Aortic valve homograft

Composite aortic valve homografts were predominantly used including the ascending aorta (Fig. 2, Table 1). A metanalysis of 2232 patients with aortic valve endocarditis from 18 studies compared homograft to artificial heart valve for treatment and found comparable survival rates, as well as similar rates of re-endocarditis and re-operation (Williams et al. 2022). A later systematic review and meta-analysis focusing on the treatment of complex aortic valve endocarditis with homograft versus alternative options revealed a 30-day mortality of 17.9% versus 19.4% (RR = 0.91), reinfection 7.5 vs 9.66 (RR = 0.89), and reoperation. 6.9% verss 5.6% (RR = 0.91). While these numbers are relatively small, they suggest a potential risk differential of 10%. Considering these findings, the Society of Thoracic Surgeons recommends homograft utilization for patients with extensive endocarditis with destruction of the aortic ring and should be considered particularly in cases where the risk of reinfection is increased (Williams et al. 2022).

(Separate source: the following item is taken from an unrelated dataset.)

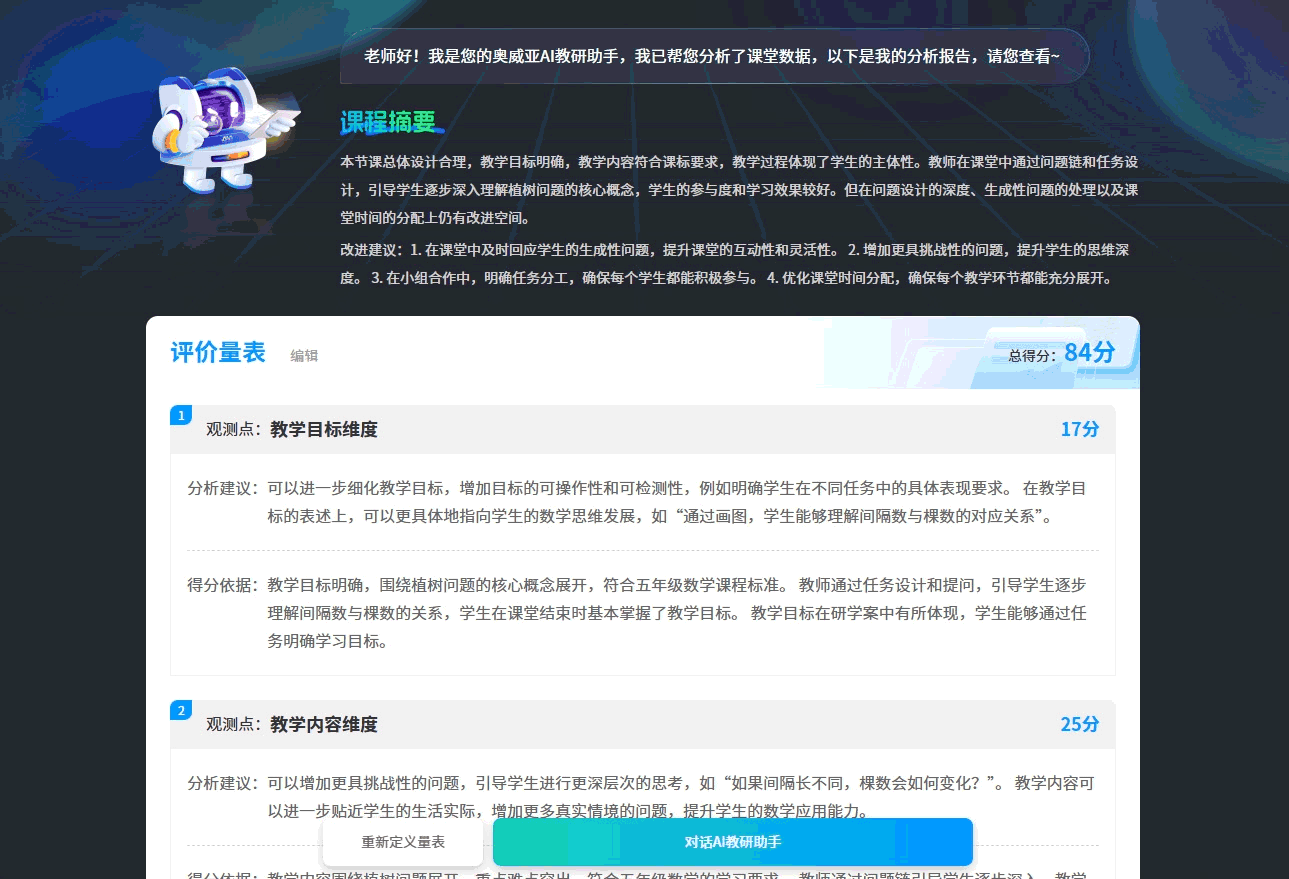Click the 重新定义量表 button
This screenshot has height=879, width=1289.
click(402, 843)
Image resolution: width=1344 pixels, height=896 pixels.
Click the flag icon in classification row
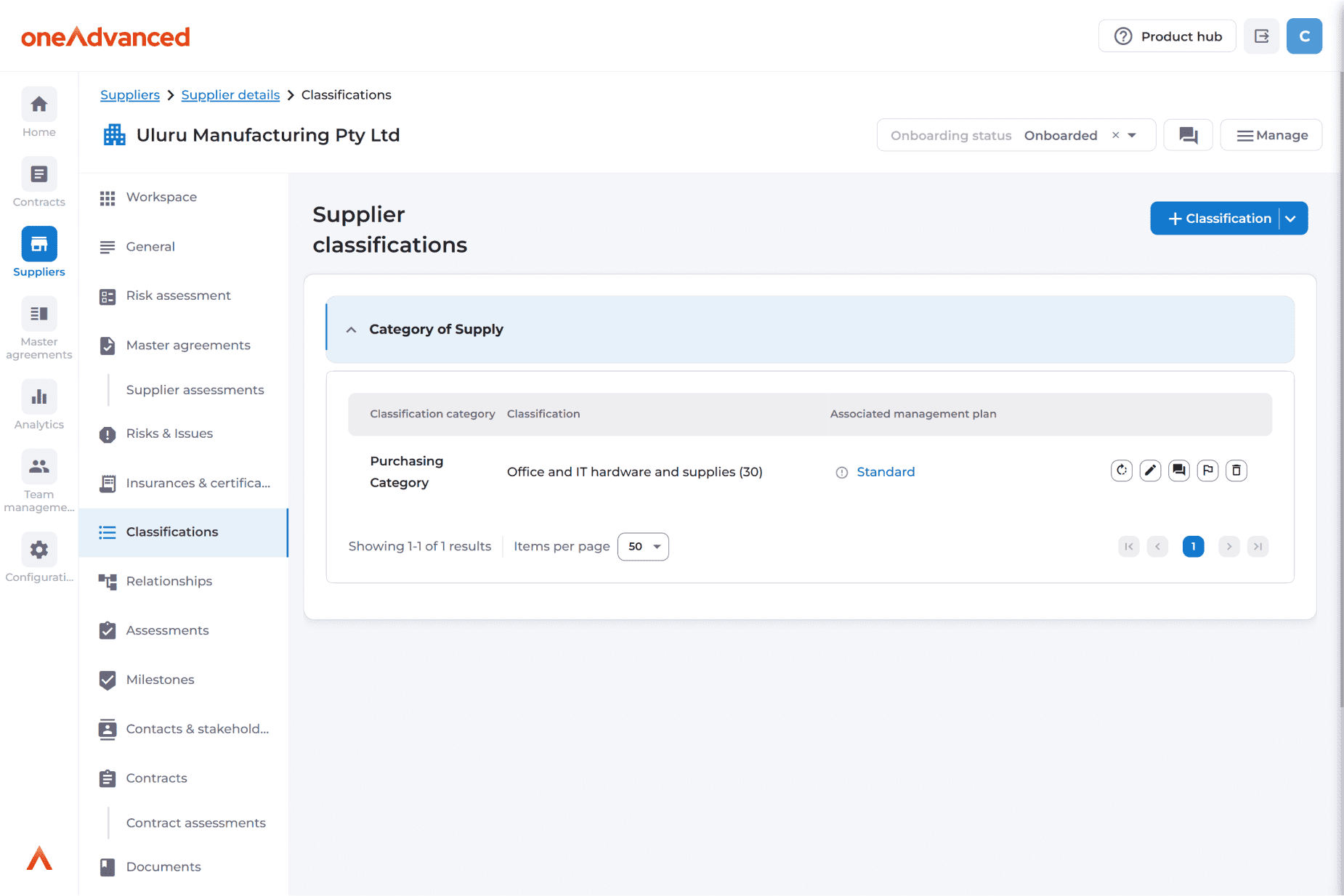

During the first year, three patients had thoracic aorta reconstruction, two of them with aortic valve. One of them had her aortic valve replaced within 30 days due to reinfection. Another had a non-graft related bleeding. As the number of patients is so small, no conclusions can be drawn.

Conclusion

A fully operational cardiovascular homograft biobank has been successfully established in Denmark, operating around the clock. Although the numbers treated still are small with consequently wide confidence intervals, the initial outcomes demonstrate comparability with those of other centers and alternative methods for reconstructing aortoiliac infections and graft infections, making it a good option for treating infra-inguinal graft infections.

There is a clear indication for continuous monitoring the quality of the grafts and the outcomes which by time will involve larger number of patients, to explore long-term outcomes and identify risk factors for failure. This will enable the optimization of patient selection and homograft utilization.